Prompt » Copy exactly the lines from the first line of the records below through the line containing "Go to Компании menu item", including both, and nothing else.

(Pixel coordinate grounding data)
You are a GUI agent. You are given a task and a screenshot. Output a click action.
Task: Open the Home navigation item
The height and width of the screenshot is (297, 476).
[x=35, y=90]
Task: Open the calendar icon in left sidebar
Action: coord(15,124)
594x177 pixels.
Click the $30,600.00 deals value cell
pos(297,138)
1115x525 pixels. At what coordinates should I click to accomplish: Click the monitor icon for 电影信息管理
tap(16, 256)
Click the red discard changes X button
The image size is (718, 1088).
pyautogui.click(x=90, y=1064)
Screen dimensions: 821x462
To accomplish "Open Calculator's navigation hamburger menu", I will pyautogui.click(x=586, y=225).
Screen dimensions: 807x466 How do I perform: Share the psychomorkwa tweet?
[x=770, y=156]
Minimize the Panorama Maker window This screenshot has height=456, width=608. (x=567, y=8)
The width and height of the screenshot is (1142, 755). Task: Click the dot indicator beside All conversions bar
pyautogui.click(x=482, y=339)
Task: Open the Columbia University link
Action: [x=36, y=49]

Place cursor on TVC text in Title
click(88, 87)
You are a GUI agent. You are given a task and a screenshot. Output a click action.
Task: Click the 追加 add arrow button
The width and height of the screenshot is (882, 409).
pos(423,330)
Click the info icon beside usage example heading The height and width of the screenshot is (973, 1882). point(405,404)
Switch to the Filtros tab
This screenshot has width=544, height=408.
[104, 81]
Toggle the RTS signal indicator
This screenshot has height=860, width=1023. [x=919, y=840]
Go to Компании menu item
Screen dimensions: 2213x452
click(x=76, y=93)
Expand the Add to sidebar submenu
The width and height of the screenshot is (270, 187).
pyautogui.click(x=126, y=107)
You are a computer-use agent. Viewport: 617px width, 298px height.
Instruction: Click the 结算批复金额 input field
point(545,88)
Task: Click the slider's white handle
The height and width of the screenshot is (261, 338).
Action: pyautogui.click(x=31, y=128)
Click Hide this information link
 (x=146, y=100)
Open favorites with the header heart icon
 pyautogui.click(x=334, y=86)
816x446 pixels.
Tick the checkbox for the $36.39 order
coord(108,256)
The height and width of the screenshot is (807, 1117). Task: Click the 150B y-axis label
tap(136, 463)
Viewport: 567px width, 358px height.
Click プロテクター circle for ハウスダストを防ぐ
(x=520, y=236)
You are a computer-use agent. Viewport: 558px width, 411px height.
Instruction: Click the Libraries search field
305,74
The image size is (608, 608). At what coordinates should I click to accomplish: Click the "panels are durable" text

Task response »
You are a GUI agent. You are given a task and a screenshot. Output a click action.
Task: Open the Home navigation item
The height and width of the screenshot is (297, 476).
[x=35, y=90]
Task: Open the calendar icon in left sidebar
Action: coord(15,124)
594x177 pixels.
Click the $30,600.00 deals value cell
pos(297,138)
1115x525 pixels. At what coordinates should I click to accomplish: Click the monitor icon for 电影信息管理
tap(16, 256)
Click the red discard changes X button
The image size is (718, 1088).
pyautogui.click(x=90, y=1064)
Screen dimensions: 821x462
To accomplish "Open Calculator's navigation hamburger menu", I will pyautogui.click(x=586, y=225).
Screen dimensions: 807x466 How do I perform: Share the psychomorkwa tweet?
[x=770, y=156]
Minimize the Panorama Maker window This screenshot has height=456, width=608. (x=567, y=8)
The width and height of the screenshot is (1142, 755). Task: Click the dot indicator beside All conversions bar
pyautogui.click(x=482, y=339)
Task: Open the Columbia University link
Action: [x=36, y=49]

Place cursor on TVC text in Title
click(88, 87)
You are a GUI agent. You are given a task and a screenshot. Output a click action.
Task: Click the 追加 add arrow button
The width and height of the screenshot is (882, 409).
pos(423,330)
Click the info icon beside usage example heading The height and width of the screenshot is (973, 1882). point(405,404)
Switch to the Filtros tab
This screenshot has width=544, height=408.
[104, 81]
Toggle the RTS signal indicator
This screenshot has height=860, width=1023. [x=919, y=840]
Go to Компании menu item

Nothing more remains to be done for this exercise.